**Work instruction:**
Your task is to copy each line in the listing that includes the word "click".

**Listed entries:**
┌────────

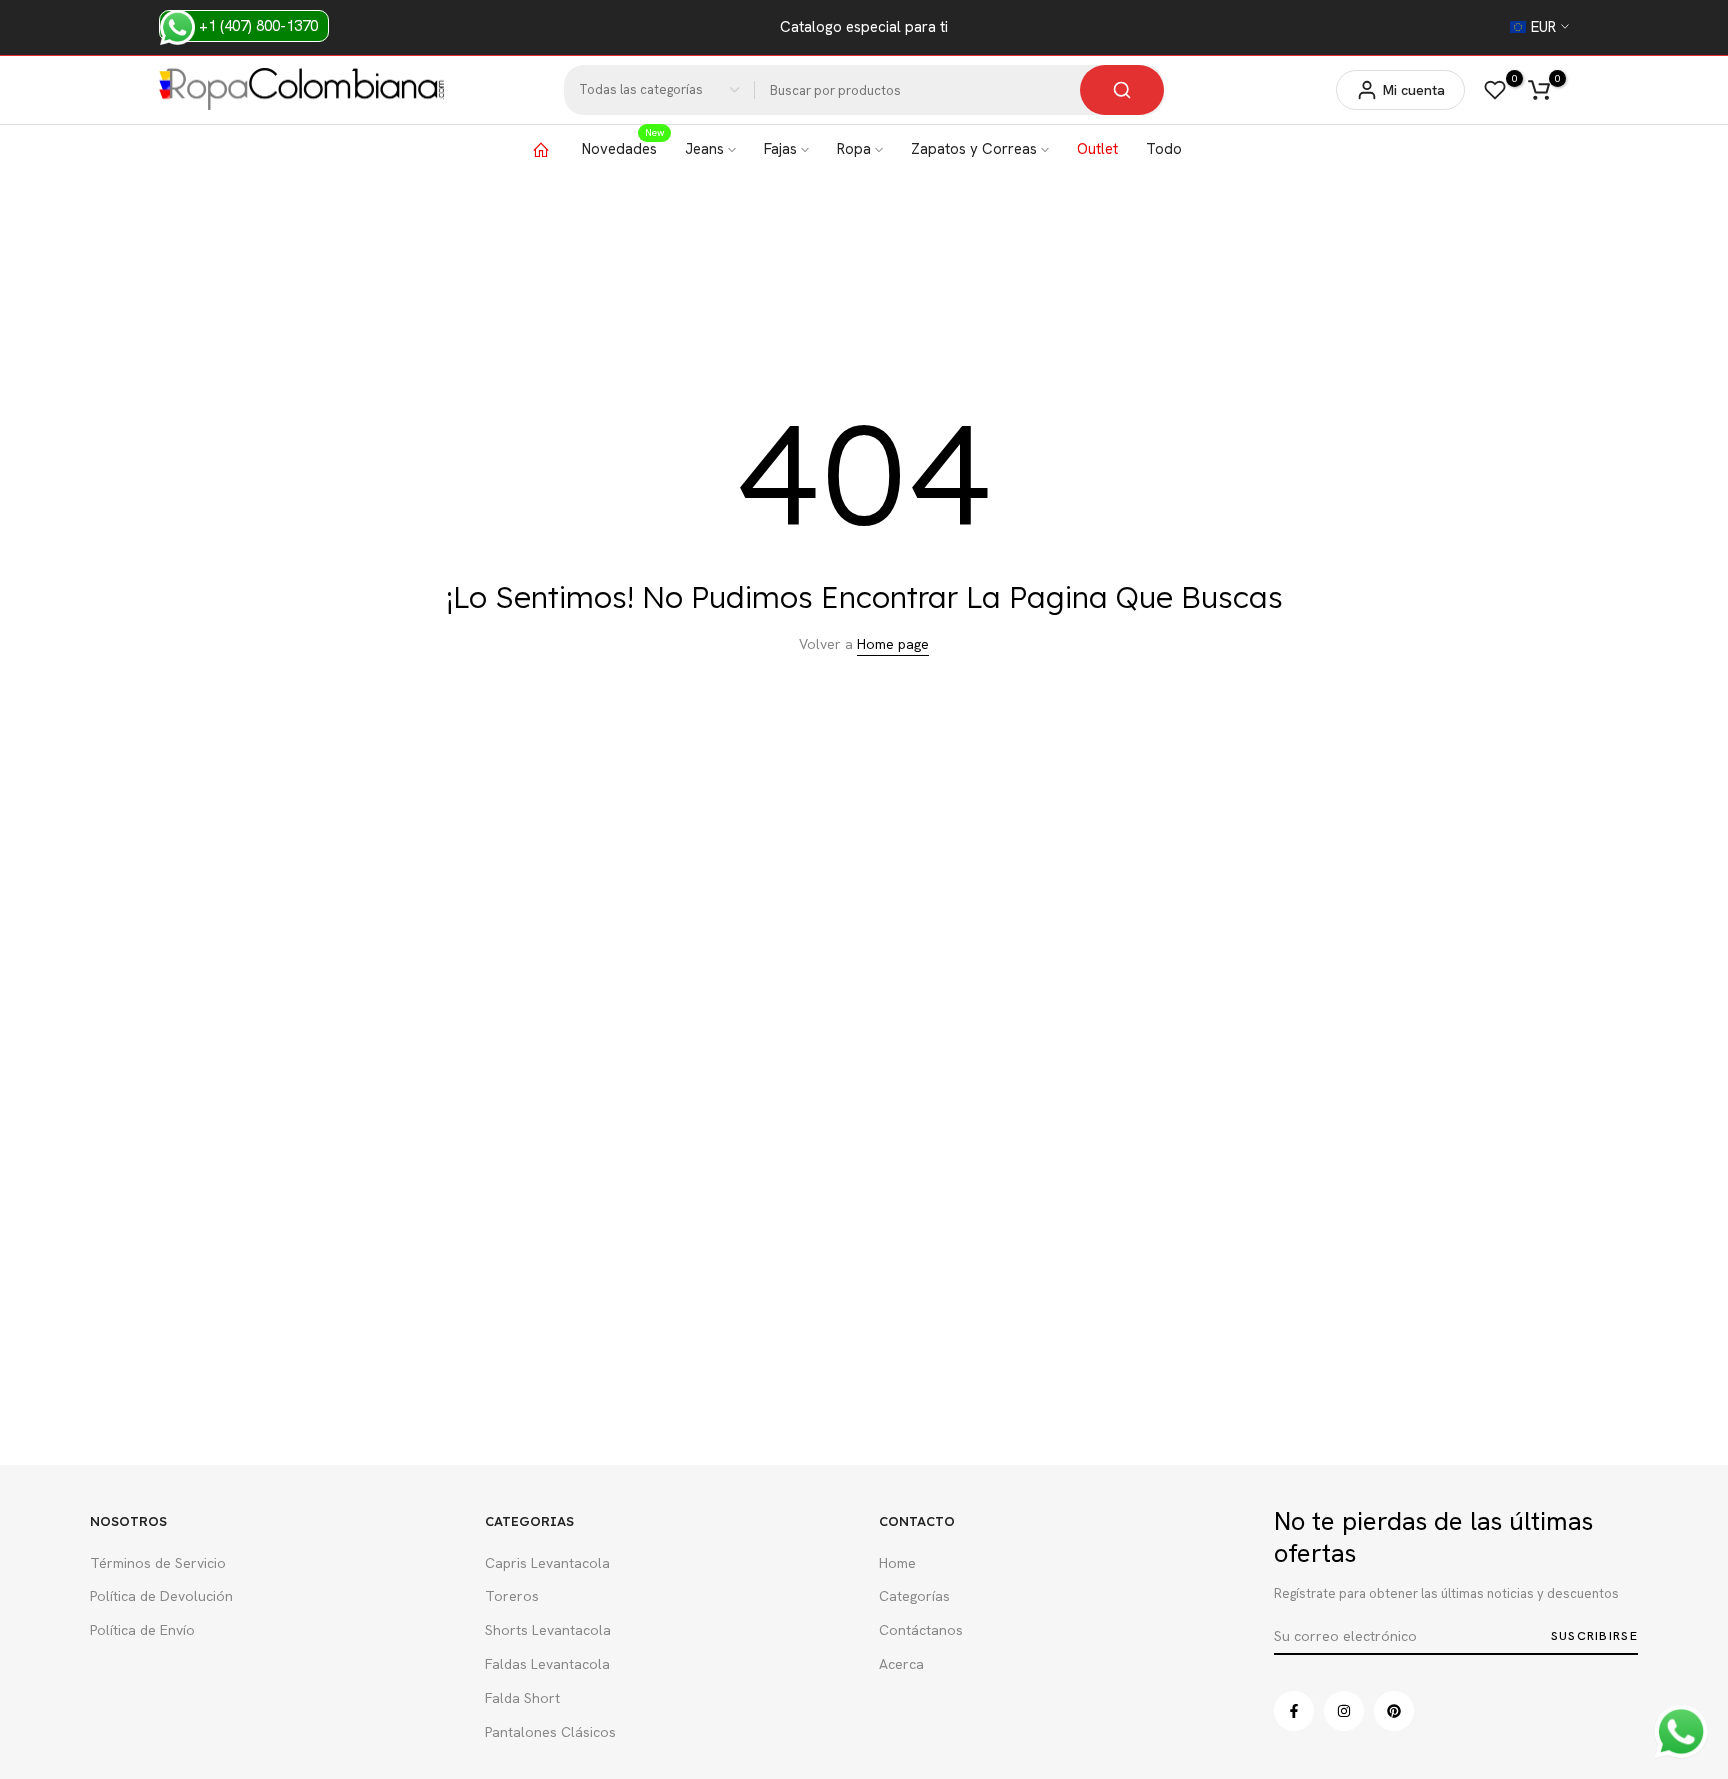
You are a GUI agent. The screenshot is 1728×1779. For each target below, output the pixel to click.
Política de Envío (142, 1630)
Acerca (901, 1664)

└────────
┌────────

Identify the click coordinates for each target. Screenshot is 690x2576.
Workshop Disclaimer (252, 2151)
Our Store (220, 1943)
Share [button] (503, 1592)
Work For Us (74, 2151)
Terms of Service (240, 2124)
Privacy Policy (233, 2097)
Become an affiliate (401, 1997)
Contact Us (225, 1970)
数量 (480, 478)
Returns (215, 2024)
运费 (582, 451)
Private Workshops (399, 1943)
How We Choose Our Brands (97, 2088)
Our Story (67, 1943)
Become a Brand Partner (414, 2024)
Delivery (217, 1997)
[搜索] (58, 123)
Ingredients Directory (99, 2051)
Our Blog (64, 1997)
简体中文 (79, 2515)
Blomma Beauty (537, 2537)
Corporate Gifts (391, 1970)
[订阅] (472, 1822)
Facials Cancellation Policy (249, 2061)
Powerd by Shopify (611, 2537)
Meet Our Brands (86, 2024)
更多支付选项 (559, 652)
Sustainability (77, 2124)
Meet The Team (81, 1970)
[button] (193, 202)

└────────

**Answer to the problem:**
You are a GUI agent. The screenshot is 1728×1779. For each target below, output the pixel to click.
Identify the click coordinates for each target. Screenshot is 690x2576.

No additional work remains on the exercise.